Dabei müssen die schädlichen Wirkungen des Arzneimittels über ein nach den Erkenntnissen der medizinischen Wissenschaft vertretbares Maß hinausgehen – das sogenannte Nutzen-Risiko-Verhältnis müsste also negativ ausfallen, der therapeutische Nutzen dürfte die Art, Gefahr und Häufigkeit der schädlichen Nebenwirkungen also nicht überwiegen. Dies wurde bisher von den befassten Gerichten stets verneint – so auch in diesem Fall. Im Rahmen der ersten Zulassung des Impfstoffes durch die Europäische Arzneimittelagentur fiel die Abwägung von Nutzen und Risiko des Vakzins positiv aus, diese Zulassungsentscheidung ist grundsätzlich bindend.

Eine Haftung des Arzneimittelkonzerns ist lediglich aufgrund von schädlichen Wirkungen möglich, die im Nachgang der Zulassung bekannt geworden sind und nun zu einer negativen Nutzen-Risiko-Abwägung führen. Solche Risiken sind jedoch nicht nachträglich bekannt geworden. Vielmehr wurde der Impfstoff seitens des Herstellers im Verlaufe der Pandemie den verschiedenen Virus-Varianten angepasst und erneut durch die Europäische Arzneimittelagentur zugelassen und die positive Nutzen-Risiko-Abwägung daher bestätigt.

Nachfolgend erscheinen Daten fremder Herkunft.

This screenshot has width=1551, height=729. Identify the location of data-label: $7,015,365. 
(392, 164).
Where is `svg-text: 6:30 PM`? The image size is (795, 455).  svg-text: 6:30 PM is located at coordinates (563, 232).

Darüber hinaus stellte das Landgericht Frankfurt am Main fest, dass die Klägerin nicht hinreichend mittels Krankenunterlagen und Untersuchungsberichten dargelegt hat, dass die fraglichen Krankheitsbilder und Beschwerden vor der Impfung noch nicht vorlagen. Die Klägerin hat daher nicht ausreichend dargelegt, dass ein zeitlicher Zusammenhang zwischen der Impfung und den bei ihr entstandenen Schäden vorliegt.

Bewertung

Die bisher entschiedenen Verfahren um Schmerzensgeld und Schadensersatz gegen Impfstoffhersteller scheitern in der Regel daran, dass der medizinische Nutzen des Impfstoffes die damit verbundenen Risiken deutlich überwiegt. Diese Risikoabwägung wurde im Rahmen der Zulassung des Impfstoffes von der Europäischen Arzneimittelagentur von medizinischer Seite aus vorgenommen und ist somit verbindlich.

Grundsätzlich wird in § 84 Abs. 2 S. 1 AMG eine Kausalitätsvermutung dahingehend aufgestellt, dass vermutet wird, dass das Arzneimittel den Gesundheitsschaden eines Menschen verursacht hat, wenn es im Einzelfall geeignet ist, einen solchen Gesundheitsschaden zu verursachen. Die konkreten Umstände, die nahelegen, dass die Gesundheitsschädigung durch eine Impfung entstanden ist, muss jedoch der Kläger selbst vorlegen. Somit ist es essentiell darzulegen, dass der Gesundheitsschaden, der gerügt wird, nicht bereits vor der Verabreichung des Impfstoffes bestand.